La 1ère des 7 palmes d’or françaises, dont 6 ont été concentrées entre 1953 et 1966. Par ailleurs, Le salaire de la peur a réalisé une moisson de prix impressionnante : prix
d’interprétation à Cannes pour Charles Vanel en plus de la Palme, Ours d’or à Berlin, et BAFTA (les César anglais) du meilleur film étranger.

Et alors ?

Le salaire de la peur est un jeu mortel à 3 participants : la nature, la puissance humaine et 4 hommes. Ces derniers sont les 4 chauffeurs qui ont accepté de se relayer au
volant de 2 camions remplis de nitroglycérine, laquelle doit être amenée jusqu’à un puits de pétrole en flammes – le souffle de l’explosion de la nitro éteindra d’un seul coup l’incendie, comme
on l’a vu dernièrement dans There will be blood.
Mais pour cela, il faut éviter que la nitro n’explose en cours de route… ce que le moindre cahot ou freinage brusque suffirait à provoquer.

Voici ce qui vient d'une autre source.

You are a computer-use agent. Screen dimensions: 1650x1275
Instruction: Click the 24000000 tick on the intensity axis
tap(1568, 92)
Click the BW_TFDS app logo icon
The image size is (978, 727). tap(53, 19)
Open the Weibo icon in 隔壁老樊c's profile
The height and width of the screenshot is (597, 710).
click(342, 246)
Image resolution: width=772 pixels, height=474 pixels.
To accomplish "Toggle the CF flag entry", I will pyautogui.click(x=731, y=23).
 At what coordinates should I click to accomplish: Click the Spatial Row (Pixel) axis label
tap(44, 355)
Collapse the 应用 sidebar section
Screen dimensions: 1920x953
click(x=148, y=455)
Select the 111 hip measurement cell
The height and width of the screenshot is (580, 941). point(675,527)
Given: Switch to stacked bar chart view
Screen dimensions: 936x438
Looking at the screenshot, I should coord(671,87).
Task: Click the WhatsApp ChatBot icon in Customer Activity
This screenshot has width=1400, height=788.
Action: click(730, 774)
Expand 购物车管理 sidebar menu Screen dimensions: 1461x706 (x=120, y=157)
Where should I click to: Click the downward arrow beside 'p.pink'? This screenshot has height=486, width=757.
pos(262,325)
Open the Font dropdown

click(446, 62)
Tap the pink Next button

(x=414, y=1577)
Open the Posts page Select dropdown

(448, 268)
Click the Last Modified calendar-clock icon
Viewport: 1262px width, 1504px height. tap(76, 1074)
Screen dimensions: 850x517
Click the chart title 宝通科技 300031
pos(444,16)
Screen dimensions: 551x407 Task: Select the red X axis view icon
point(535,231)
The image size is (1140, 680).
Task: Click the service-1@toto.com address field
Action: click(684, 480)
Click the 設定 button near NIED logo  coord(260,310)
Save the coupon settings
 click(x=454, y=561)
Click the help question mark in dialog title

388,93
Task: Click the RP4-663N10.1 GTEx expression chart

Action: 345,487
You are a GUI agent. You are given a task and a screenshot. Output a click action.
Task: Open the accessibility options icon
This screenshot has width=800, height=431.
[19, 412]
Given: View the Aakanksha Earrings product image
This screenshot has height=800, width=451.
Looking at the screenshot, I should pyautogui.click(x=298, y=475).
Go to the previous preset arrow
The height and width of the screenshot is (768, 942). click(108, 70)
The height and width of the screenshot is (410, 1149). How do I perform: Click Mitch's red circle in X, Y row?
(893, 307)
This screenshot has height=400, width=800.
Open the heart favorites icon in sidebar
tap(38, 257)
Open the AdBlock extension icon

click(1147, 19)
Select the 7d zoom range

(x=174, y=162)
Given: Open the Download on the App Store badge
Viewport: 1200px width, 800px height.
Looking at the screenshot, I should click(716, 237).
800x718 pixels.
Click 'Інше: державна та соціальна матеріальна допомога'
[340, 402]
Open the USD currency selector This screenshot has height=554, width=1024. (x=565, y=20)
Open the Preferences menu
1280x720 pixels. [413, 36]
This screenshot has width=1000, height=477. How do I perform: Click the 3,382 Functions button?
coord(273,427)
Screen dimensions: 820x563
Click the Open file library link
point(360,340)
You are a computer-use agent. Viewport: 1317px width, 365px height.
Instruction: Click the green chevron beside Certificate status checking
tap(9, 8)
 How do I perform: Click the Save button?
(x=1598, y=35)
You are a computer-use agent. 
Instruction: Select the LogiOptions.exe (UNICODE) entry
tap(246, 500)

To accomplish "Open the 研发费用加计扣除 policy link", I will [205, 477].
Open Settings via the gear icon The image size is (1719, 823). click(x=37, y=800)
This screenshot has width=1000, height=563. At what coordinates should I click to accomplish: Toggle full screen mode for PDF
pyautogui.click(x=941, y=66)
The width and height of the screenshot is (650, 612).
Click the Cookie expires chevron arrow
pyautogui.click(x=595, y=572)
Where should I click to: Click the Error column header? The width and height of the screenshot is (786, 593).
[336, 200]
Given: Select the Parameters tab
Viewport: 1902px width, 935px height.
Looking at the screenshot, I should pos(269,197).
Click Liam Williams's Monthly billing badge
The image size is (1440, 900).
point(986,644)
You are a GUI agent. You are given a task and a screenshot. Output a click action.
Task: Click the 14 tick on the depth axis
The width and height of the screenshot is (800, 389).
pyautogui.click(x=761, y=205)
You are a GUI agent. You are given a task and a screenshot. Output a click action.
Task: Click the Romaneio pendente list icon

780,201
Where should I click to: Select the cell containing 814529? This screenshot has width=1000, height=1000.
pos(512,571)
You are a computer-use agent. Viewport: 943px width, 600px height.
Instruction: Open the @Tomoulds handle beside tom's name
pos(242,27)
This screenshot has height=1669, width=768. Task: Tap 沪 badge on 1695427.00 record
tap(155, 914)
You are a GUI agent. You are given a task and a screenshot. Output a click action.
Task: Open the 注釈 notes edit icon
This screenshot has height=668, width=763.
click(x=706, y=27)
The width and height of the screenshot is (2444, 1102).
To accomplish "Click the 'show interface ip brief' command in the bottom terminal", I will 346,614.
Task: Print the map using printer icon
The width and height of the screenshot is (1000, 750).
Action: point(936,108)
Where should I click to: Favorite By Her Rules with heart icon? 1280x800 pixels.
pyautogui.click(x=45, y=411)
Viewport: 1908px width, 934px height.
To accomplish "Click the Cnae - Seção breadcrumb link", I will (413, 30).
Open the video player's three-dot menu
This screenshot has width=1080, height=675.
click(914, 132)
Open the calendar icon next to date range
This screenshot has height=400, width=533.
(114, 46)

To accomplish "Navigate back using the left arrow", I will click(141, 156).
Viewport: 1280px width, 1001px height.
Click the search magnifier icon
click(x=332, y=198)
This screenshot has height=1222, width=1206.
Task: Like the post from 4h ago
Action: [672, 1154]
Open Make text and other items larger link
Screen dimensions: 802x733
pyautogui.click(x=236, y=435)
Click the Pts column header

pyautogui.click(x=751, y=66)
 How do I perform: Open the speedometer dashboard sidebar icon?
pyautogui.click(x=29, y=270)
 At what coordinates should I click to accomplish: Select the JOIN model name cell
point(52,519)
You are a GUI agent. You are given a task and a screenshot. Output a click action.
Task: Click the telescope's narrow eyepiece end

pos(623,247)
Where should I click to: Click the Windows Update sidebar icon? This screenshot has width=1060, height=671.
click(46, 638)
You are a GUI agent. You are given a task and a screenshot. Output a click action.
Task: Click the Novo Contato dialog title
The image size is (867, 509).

Le scénario pousse l’affrontement entre la Terre et la technologie tellement loin dans l’allégorie qu’il est étonnant de voir Clouzot prendre tant de temps avant de lancer cette partie du récit.
Les scènes d’exposition des personnages, un amalgame cosmopolite de perdants échoués dans un trou paumé d’Amérique du Sud, et de l’ambiance qui règne dans ce village – en particulier une chaleur
étouffante et propice au laisser-aller – ne sont pas mauvaises en soi, mais elles sont beaucoup trop longues. Presque 3/4 d’heure y sont consacrés alors même que la suite du récit coupe
complètement les ponts une fois le quatuor principal lancé à bord de leurs engins de mort.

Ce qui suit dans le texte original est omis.